Treatment of serum sickness

Recommendations on the treatment of serum sickness also vary. Dart & McNally advise that serum sickness may temporarily disrupt patients' activities, such as the ability to work, and often requires symptomatic therapy with antihistamines and systemic administration of steroids 37. The most current recommendations on treatment come from Isbister, who advises that serum sickness should be treated with a 1 week course of corticosteroids, and when greater than 25 ml of antivenom is administered it is advisable to give a prophylactic course of oral corticosteroids 48. In a Cochrane review on interventions for preventing reactions to snake antivenom, data were reviewed up until March 2004. The authors found that it had not been assessed whether corticosteroids could prevent adverse effects of horse serum antivenom, and that based on the evidence available, corticosteroid treatment was only likely to be of benefit for treating late reactions such as serum sickness. Von Pirquet and Schick in their early investigations on serum sickness had also discovered that a second, subsequent injection of serum leads to a drop in the amount of circulating antibodies and an increased onset of symptoms. The reaction was found to be specific, because using a different serum for the second injection did not incite the same accelerated response 34. It has therefore been previously recommended that treatment begins with discontinuing the offending agent and future avoidance is imperative. Supportive care may be sufficient in mild cases and antihistamines and non-steroidal anti-inflammatory drugs have been reported to be helpful in childhood serum sickness 49. In severe cases, oral prednisone appears to be the treatment of choice, starting with a dose of 60 mg day-1 and tapering over 2 or more weeks to avoid rebound 50. A randomized controlled trial investigating the effectiveness of corticosteroid treatment compared with placebo for serum sickness is necessary to confirm these recommendations.

Conclusions

The high rate of acute adverse reactions to antivenom is an example of how poor manufacturing and quality control by antivenom producers cause problems for patients and their doctors. This highlights the importance of addressing issues related to poor quality and potentially unsafe antivenom. Ultimately, the prevention of reactions will depend mainly on improving the quality of antivenom.

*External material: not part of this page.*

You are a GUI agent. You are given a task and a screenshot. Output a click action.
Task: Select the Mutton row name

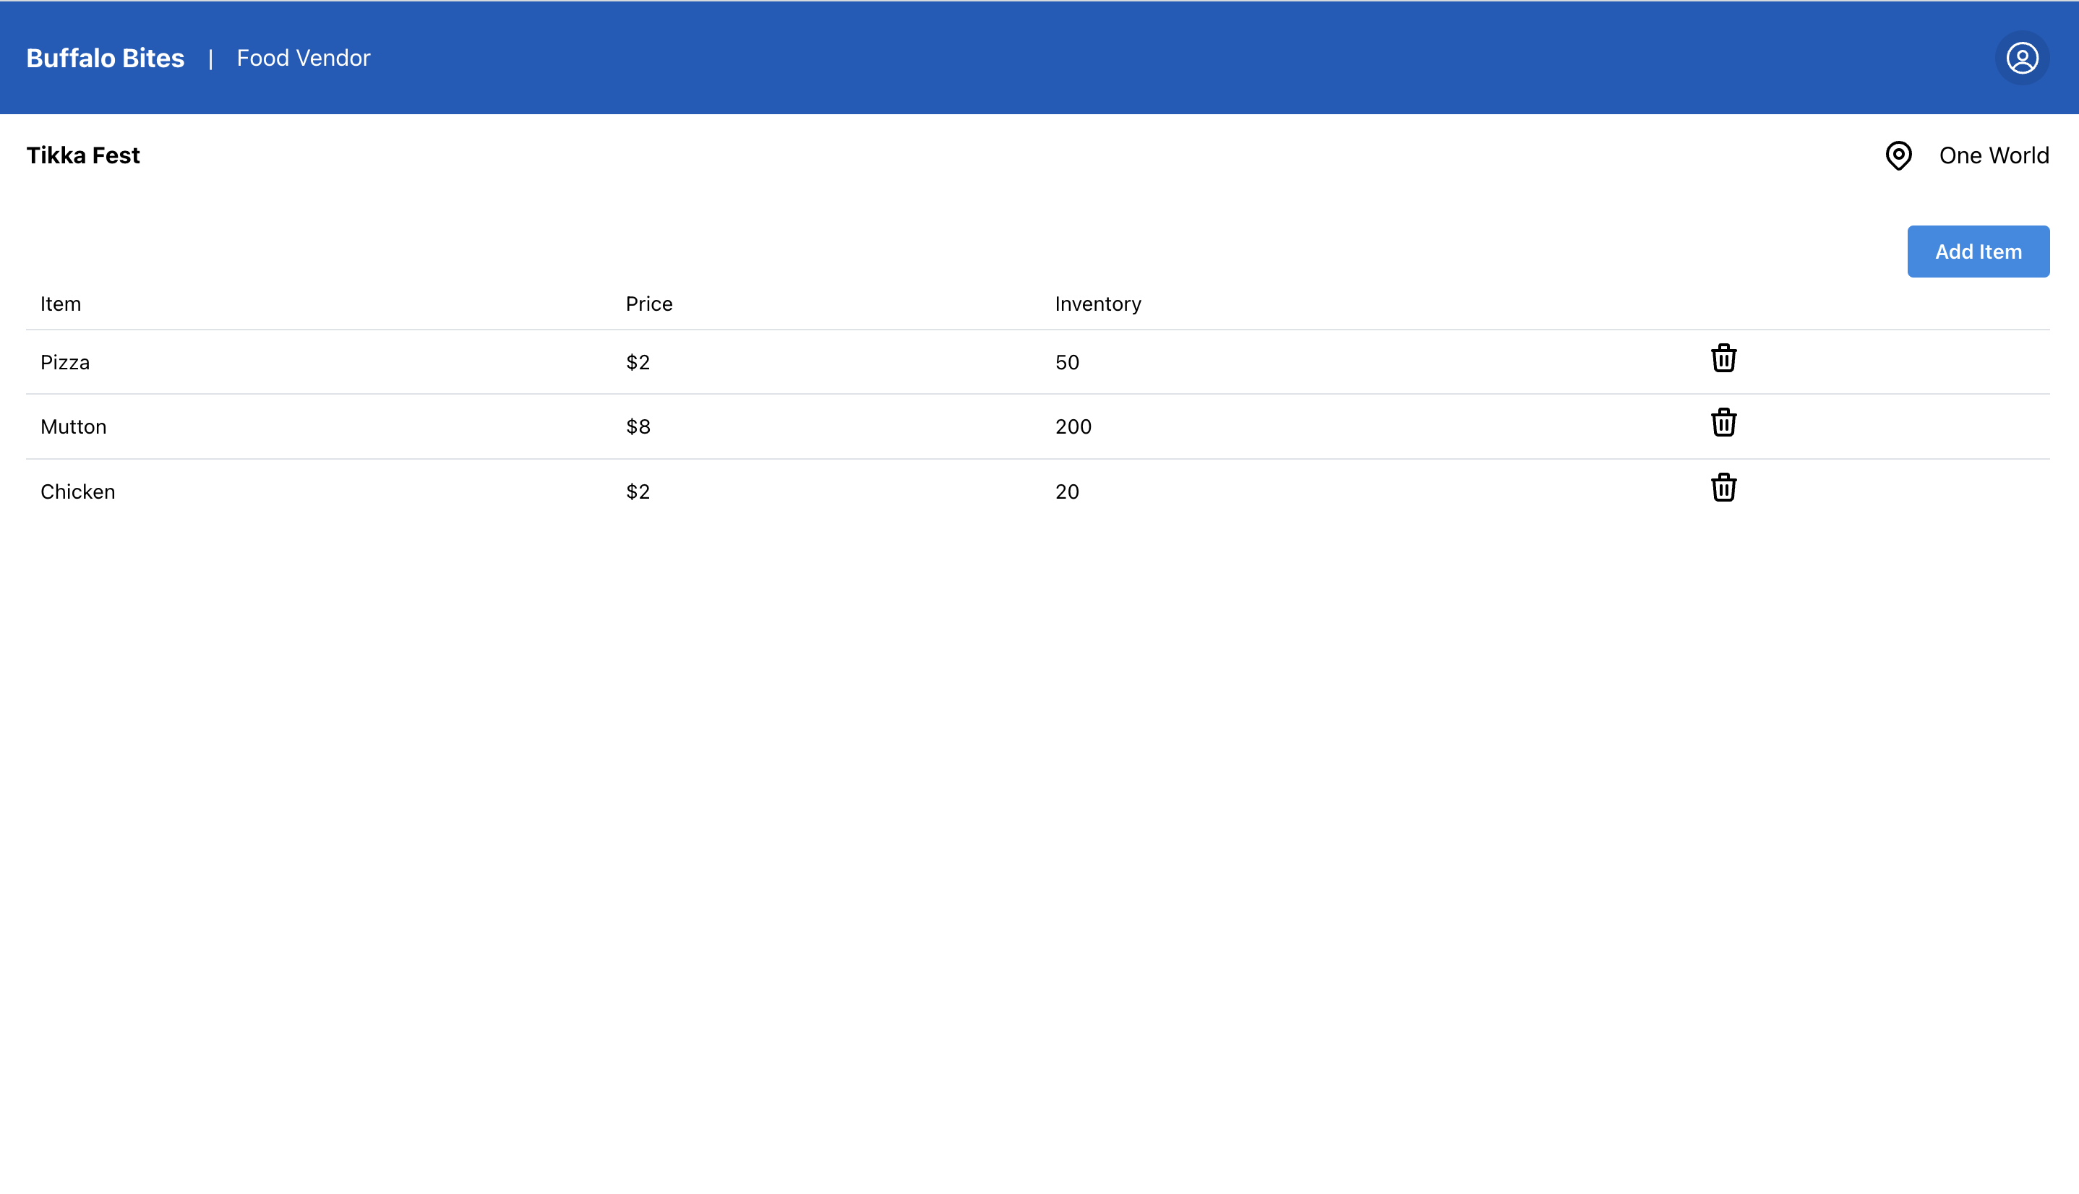(x=73, y=427)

Until these improvements take place, doctors will have to depend on pharmacological prophylaxis as well as careful observation of patients receiving antivenom in preparation for prompt management of acute as well as delayed reactions when they occur.

Competing Interests

All authors have completed the Unified Competing Interest form at www.icmje.org/coi_disclosure.pdf (available on request from the corresponding author) and declare no support from any organization for the submitted work, no financial relationships with any organizations that might have an interest in the submitted work in the previous 3 years and no other relationships or activities that could appear to have influenced the submitted work.